Colorado PE Bill to Protect Valuation Disclosures

April 5, 2004 (PLANSPONSOR.com) - Colorado Governor Bill Owens is poised to ink a bill that would protect portfolio company valuations from disclosure.

Expected to be signed into law next week, the bill will forbid the state’s treasurer and public pension funds from disclosing any information that might affect the value of a private equity investment, according to a report in Private Equity Week. Any portfolio company information that sways a fund’s value would be off limits.

“Things like a private company’s plans or its prototypes will be kept confidential because it’s proprietary and not in the public arena, ” Katie Kaufmanis, director of communications for the Colorado Public Employees’ Retirement System (CoPERA), told the publication. CoPERA manages a $2.6 billion private equity portfolio.

What will remain available for public consumption is the amount of capital an investor such as CoPERA commits to a fund, what distributions it has received and the fund’s internal rates of return.
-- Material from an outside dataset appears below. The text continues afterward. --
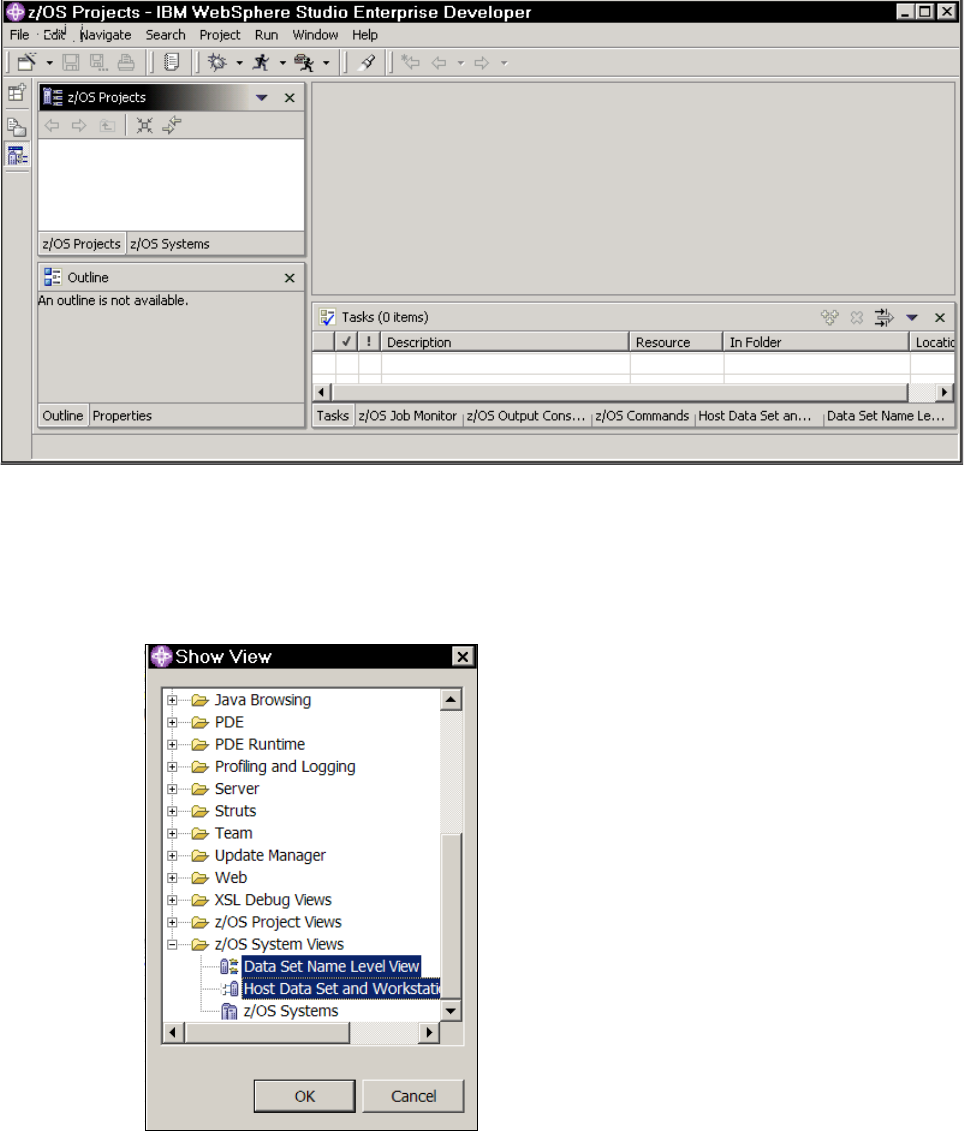Image resolution: width=964 pixels, height=1131 pixels.
Task: Click the Filter icon in the Tasks view
Action: 884,317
CoPERA already publishes that information on its Web site.

According to the news report, Colorado appears to be reacting to moves by at least three venture firms to kick out or exclude public limited partnerships – similar to CoPERA – from their funds.Among the firms that have not allowed public limited partnerships in their recent funds are Charles River Ventures, Sequoia Capital and Woodside Fund.

“[Initial returns] for early-stage companies look terrible, and they’re not terribly helpful in evaluating a private equity fund’s performance,” said John Garrett, a managing director with Meritage Private Equity Funds in Denver. “Premature reporting of portfolio company information will affect private equity investment in a bad way and discourage investment in early-stage funds because of the adverse political consequences of holding an early-stage company that has no revenue and an operating loss.”

The bill will write into law what San Francisco Superior Court Judge James Robertson mandated when he ordered the California Public Employees’ Retirement System (CalPERS) and the California State Teachers’ Retirement System (CalSTRS) to open their books, following a Freedom of Information Act suit filed by the San Jose Mercury News in November 2002 (See  CalSTRS Goes Public with Private Equity ReturnsCalPERS to Go Public With Private Equity Info ).